Die Stan­dard­ver­trags­klau­seln sollen im Kern Garan­tien dafür bieten, dass die Daten von EU-Bürgern auch bei einer Über­mitt­lung aus der EU ins Ausland ange­messen geschützt sind. Das "Privacy Shield" ist ein weiterer Kanal, der ausschließ­lich für den Daten­transfer in die USA zur Verfü­gung steht.

Schrems erklärte in einer ersten Reak­tion, er sei sehr glück­lich über das Urteil. "Auf den ersten Blick scheint uns der Gerichtshof in allen Aspekten gefolgt zu sein. Dies ist ein totaler Schlag für die irische Daten­schutz­be­hörde DPC und Face­book. Es ist klar, dass die USA ihre Über­wa­chungs­ge­setze ernst­haft ändern müssen, wenn US-Unter­nehmen weiterhin eine Rolle auf dem EU-Markt spielen wollen."
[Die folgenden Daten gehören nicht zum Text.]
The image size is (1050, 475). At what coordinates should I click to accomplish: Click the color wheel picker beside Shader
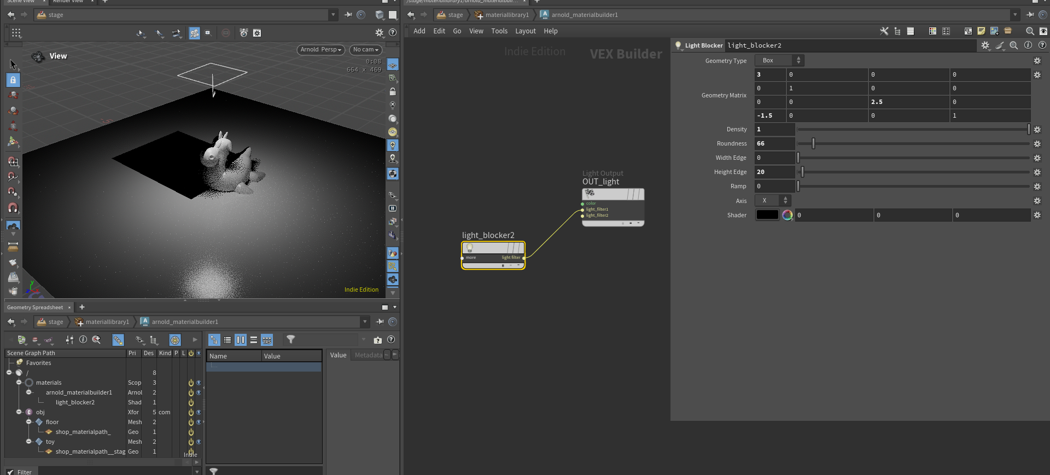pyautogui.click(x=788, y=215)
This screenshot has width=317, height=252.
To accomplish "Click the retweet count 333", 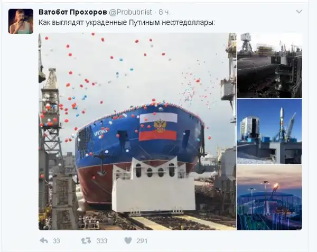I will point(102,241).
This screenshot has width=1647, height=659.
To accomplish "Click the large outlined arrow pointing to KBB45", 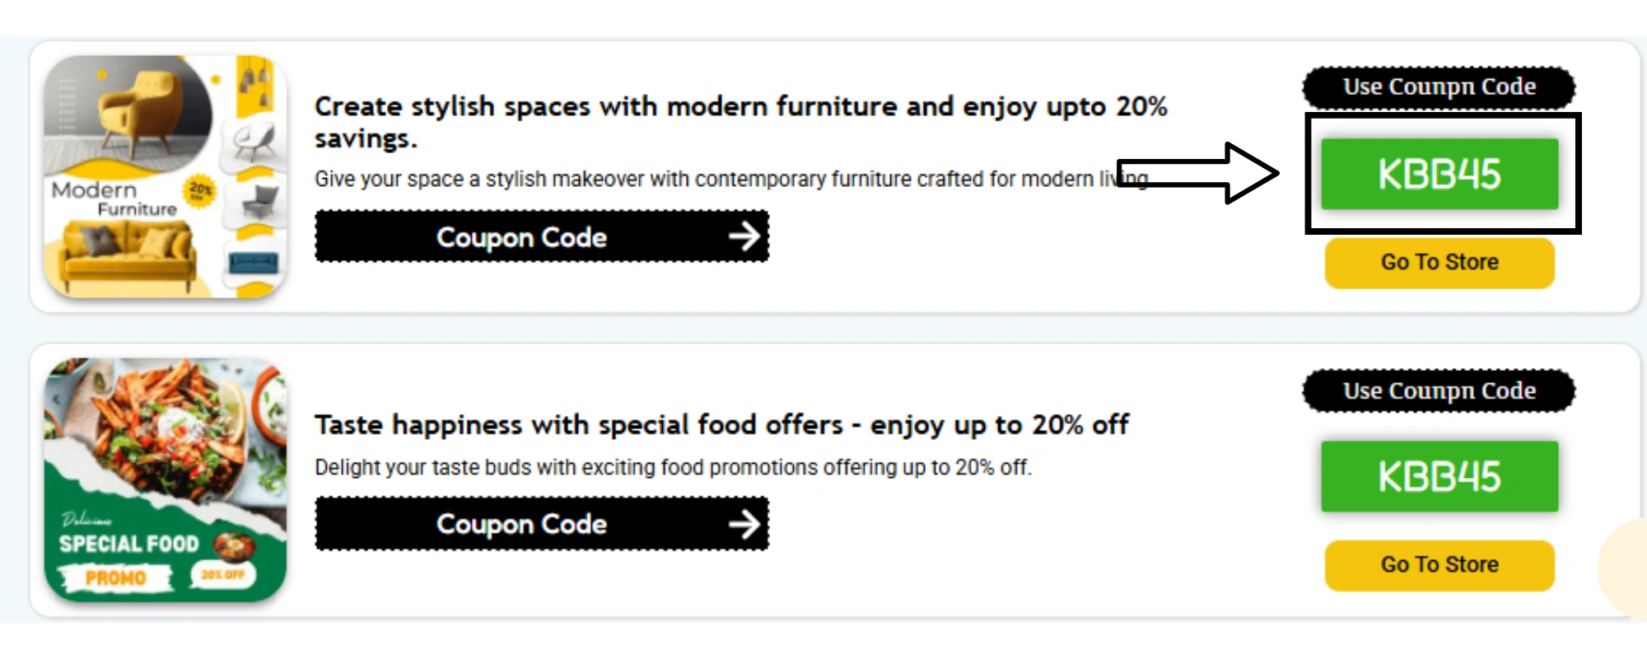I will (x=1198, y=173).
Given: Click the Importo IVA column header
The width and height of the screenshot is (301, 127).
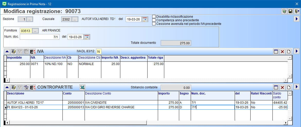Looking at the screenshot, I should 111,58.
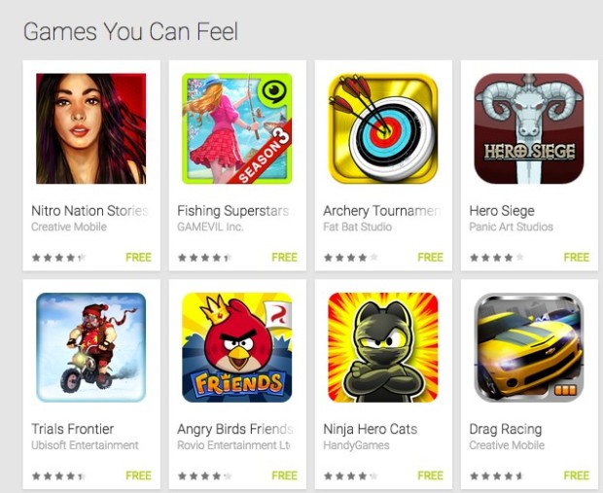Click the FREE button for Hero Siege
This screenshot has height=493, width=603.
[577, 258]
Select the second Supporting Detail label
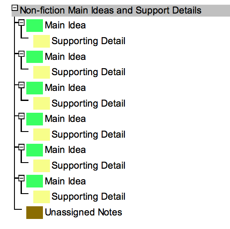 pyautogui.click(x=88, y=72)
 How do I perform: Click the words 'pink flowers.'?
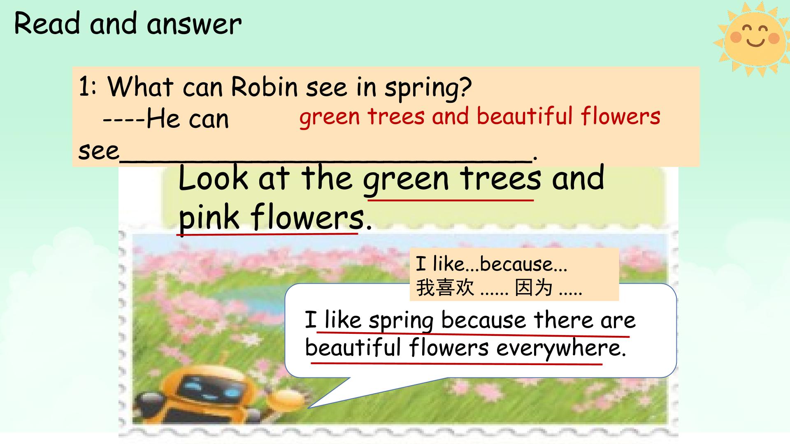[x=275, y=217]
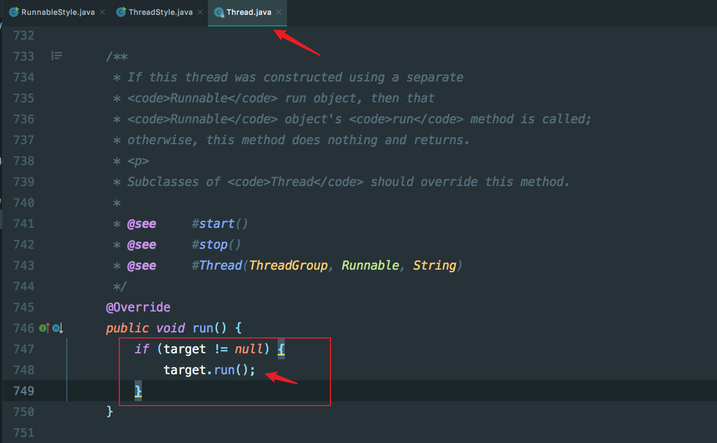
Task: Click the Thread.java locked class icon
Action: 219,12
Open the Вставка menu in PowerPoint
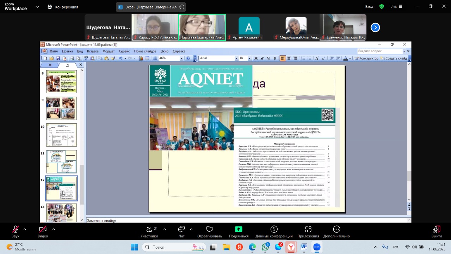 pyautogui.click(x=93, y=51)
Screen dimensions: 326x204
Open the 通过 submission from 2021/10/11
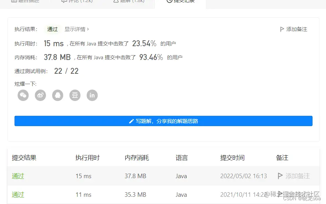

Auf Schrems' Betreiben hatte der EuGH 2015 bereits den Vorgänger des "Privacy Shield", die Safe-Harbor-Rege­lung bean­standet, weil sie die Daten euro­päi­scher Bürger nicht ausrei­chend vor dem Zugriff von US-Behörden geschützt habe. Für diese Einschät­zung spielten auch die Enthül­lungen des Whist­le­b­lowers Edward Snowden 2013 zur ausufernden Internet-Über­wa­chung durch US-Geheim­dienste eine wich­tige Rolle. Face­book beruft sich aller­dings bei der Über­tra­gung der Daten von Europa in die USA nicht auf das "Privacy Shield", sondern auf die Stan­dard­ver­trags­klau­seln.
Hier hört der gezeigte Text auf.